July 6, 2006
ANOTHER CUT ON THE STONE:
Songs That Fall from the Sky: Meet the Handsome Family: the Story of the Band that Forgot Time (STEVE PERRY, July 5, 2006, City Pages)
In the first line of "After We Shot the Grizzly," the fourth song on the Handsome Family's new Last Days of Wonder, a hunting party from long ago, pioneer days, goes badly awry. In the second line, a plane crashes. Then, before the song even catches its breath, the two scenes fuse and a single survivor—of which calamity, there's no telling—starts relating the story, which is narrated in the blackly stoic, just-the-facts voice of 19th-century frontier diaries and goes on to recount progressively more deadly mishaps with the verve of top-flight pulp adventure writers from the authors of the New Testament on down. First the survivors kill and eat some horses. They fall ill with fevers. When all the easy food is gone, a few sneak away and build a raft from the skin and bones of their dead confreres. One by one they die at sea ("The captain jumped into the storm/Then we were but four," singer Brett Sparks reports in a voice grave and droll) until only the guy telling the story is left, singing to his Mary back home that he can feel her presence in the shark-filled waves.The song is clever, pretty, weird, touching, and funny all at once. It started as sort of a private joke. Brett and Rennie Sparks both wanted to write their own version of a Jim Reeves song they particularly loved, "The Blizzard." In it, a man and his mule trudge over six miles in a blizzard, at night, so that he can get home to his beloved Mary Anne. A hundred yards from the front door, the mule can't take another step, so the man stands out there with the animal and freezes to death by morning, as a Nashville chorus repeatedly laments, "He was just a hundred yards from Mary Anne."
It's tough to overstate how strongly Brett and Rennie feel about Jim Reeves. He is the only human being expressly named in the list of "Influences" at their Myspace page. (The others: "noises in basements, strangers at crossroads, abandoned graveyards, stray dogs, hissing cats, old men in windbreakers, old ladies in polyester turbans, the clenched fists of small children.") The affinity is easy enough to understand. Reeves, who died in a plane crash in 1964, was one of the most anomalous country music stars of his day, a rich baritone singer of careful, precise phrasing and diction. Brett has a similar sort of baritone voice, and similar impulses as a craftsman. Then, too, Reeves's records could be a little weird themselves: There was a gulf between his vocal approach and use of strings, on one hand, and the traditional-sounding country story songs he often liked to sing. The contrast made certain of his performances sound very strange. If David Lynch had not had a Roy Orbison record to score the roadside beating scene in Blue Velvet, he might have done well enough using a Jim Reeves record. [....]

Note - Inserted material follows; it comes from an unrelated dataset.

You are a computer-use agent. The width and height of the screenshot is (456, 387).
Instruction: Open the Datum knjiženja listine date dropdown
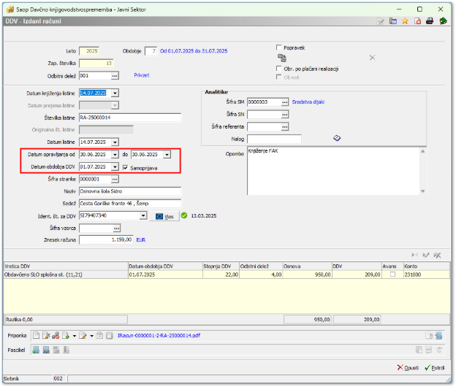pyautogui.click(x=115, y=93)
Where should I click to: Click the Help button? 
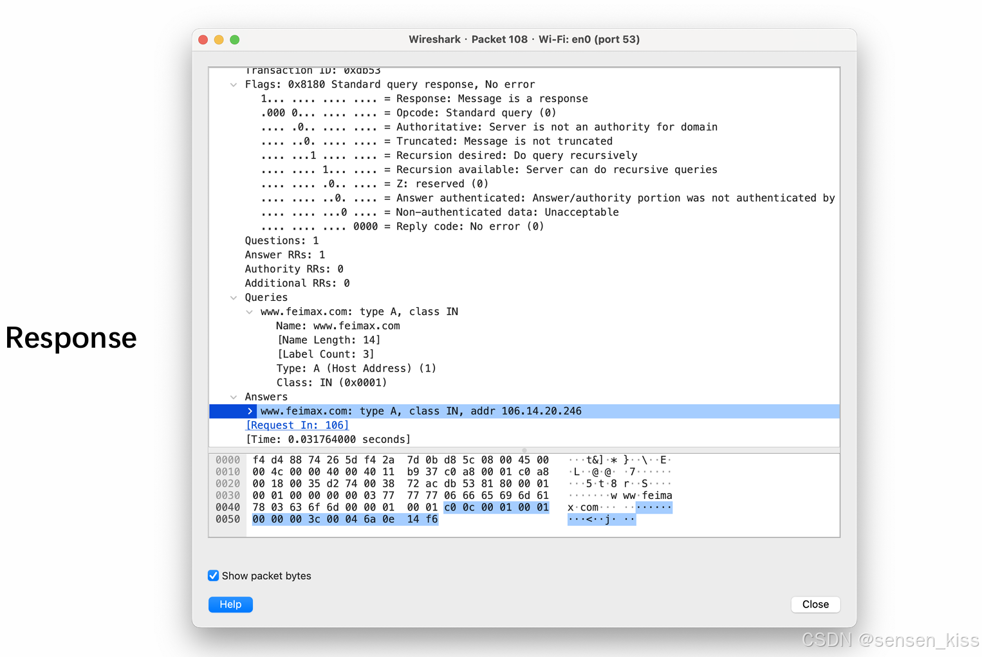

In 1952, a 29-year-old filmmaker, music archivist, and bohemian moocher named Harry Smith compiled 84 traditional music recordings on six boxed Folkways LPs collectively titled the Anthology of American Folk Music. The performers included people who would come to be known as legends of early blues and country music and people who would forever sound like fleeting, anonymous cranks with a single story to tell. All they had in common, the deacons and the drinkers alike, was that they were singing old songs (some dating at least as far back as the British Isles in the 15th century, some based on events that happened only a few years before they were recorded) and they were making folk music once removed: Unlike the field recordings that the Lomax clan and others had been harvesting for years, all 84 sides on the Anthology had been cut in the late '20s or early '30s for commercial release. Somehow all this apparently disparate music created its own sense of place—"Smithville," Greil Marcus dubbed it in his 1997 liner notes to the reissued set.
"He gave us a past we didn't have before": Harry Smith in the mid-1980sPhoto by Allen Ginsberg
The few thousand people who bought the 1952 pressing were left to puzzle over the bizarre yet clearly painstaking way it had been assembled. The six records were paired off in sets labeled 'Ballads,' 'Social Music,' and 'Songs,' each color-coded to correspond to a primal element: red for fire, blue for air, green for water. The booklet Smith designed featured big, bold block numbers for each song and was festooned with cryptic symbols. Many years later, he explained to folk music historian John Cohen that the point of the Anthology, for him, lay less in the music than in the patterns expressed by this particular set of songs when organized in this manner. "I'd been reading Plato's Republic," he said. "He's jabbering on about music, how you have to be careful about changing the music because it might upset or destroy the government. Everybody gets out of step, you are not to arbitrarily change it because you might undermine the Empire State Building without knowing it."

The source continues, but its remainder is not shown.